WHAT NEEDS TO BE DONE - Write out, exactly as they stand, the line containing "The height and width of the screenshot is (429, 714)." and all subsequent lines up to and including the final line of the records.

(Stored data entries)
╭──
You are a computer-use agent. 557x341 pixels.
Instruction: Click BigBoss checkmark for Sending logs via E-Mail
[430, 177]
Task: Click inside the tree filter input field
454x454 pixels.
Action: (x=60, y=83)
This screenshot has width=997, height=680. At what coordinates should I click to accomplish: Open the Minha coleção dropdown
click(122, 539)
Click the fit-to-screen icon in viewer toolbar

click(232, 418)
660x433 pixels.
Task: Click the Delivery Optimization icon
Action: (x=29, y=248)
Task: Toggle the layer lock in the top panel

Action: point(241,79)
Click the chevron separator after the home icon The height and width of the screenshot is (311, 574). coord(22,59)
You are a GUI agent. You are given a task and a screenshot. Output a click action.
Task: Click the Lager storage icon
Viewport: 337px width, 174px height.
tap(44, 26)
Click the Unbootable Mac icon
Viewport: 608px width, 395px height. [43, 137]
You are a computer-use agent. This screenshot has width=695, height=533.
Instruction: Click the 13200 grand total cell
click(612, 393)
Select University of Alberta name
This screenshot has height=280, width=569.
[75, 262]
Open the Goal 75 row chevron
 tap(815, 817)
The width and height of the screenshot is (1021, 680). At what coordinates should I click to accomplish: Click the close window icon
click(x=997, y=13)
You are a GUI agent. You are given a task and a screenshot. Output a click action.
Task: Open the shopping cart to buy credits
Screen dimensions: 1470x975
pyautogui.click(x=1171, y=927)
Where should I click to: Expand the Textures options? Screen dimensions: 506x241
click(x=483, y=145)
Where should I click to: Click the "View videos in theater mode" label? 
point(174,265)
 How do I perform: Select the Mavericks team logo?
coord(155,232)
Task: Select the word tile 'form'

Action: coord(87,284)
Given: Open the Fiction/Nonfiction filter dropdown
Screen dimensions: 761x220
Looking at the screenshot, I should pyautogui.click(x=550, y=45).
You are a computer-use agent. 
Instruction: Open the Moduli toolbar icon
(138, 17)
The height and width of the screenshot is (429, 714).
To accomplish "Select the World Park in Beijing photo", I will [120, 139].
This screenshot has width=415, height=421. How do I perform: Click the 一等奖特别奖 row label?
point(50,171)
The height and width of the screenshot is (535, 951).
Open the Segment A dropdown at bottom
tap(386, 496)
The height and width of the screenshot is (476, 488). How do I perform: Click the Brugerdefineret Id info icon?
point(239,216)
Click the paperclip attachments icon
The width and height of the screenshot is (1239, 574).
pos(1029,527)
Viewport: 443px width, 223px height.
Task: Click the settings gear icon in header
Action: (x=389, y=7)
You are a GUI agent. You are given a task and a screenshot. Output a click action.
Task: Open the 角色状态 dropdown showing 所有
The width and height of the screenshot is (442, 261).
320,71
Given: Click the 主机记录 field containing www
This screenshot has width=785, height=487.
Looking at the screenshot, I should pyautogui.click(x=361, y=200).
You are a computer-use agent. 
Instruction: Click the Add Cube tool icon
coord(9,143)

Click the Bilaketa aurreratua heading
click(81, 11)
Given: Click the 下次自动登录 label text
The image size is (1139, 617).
╰──
SOLUTION TO THE PROBLEM -
The height and width of the screenshot is (429, 714).
To accomplish "Select the World Park in Beijing photo", I will [120, 139].
This screenshot has width=415, height=421. How do I perform: Click the 一等奖特别奖 row label?
point(50,171)
The height and width of the screenshot is (535, 951).
Open the Segment A dropdown at bottom
tap(386, 496)
The height and width of the screenshot is (476, 488). How do I perform: Click the Brugerdefineret Id info icon?
point(239,216)
Click the paperclip attachments icon
The width and height of the screenshot is (1239, 574).
pos(1029,527)
Viewport: 443px width, 223px height.
Task: Click the settings gear icon in header
Action: (x=389, y=7)
You are a GUI agent. You are given a task and a screenshot. Output a click action.
Task: Open the 角色状态 dropdown showing 所有
The width and height of the screenshot is (442, 261).
320,71
Given: Click the 主机记录 field containing www
This screenshot has width=785, height=487.
Looking at the screenshot, I should pyautogui.click(x=361, y=200).
You are a computer-use agent. 
Instruction: Click the Add Cube tool icon
coord(9,143)

Click the Bilaketa aurreratua heading
click(81, 11)
Given: Click the 下次自动登录 label text
The image size is (1139, 617).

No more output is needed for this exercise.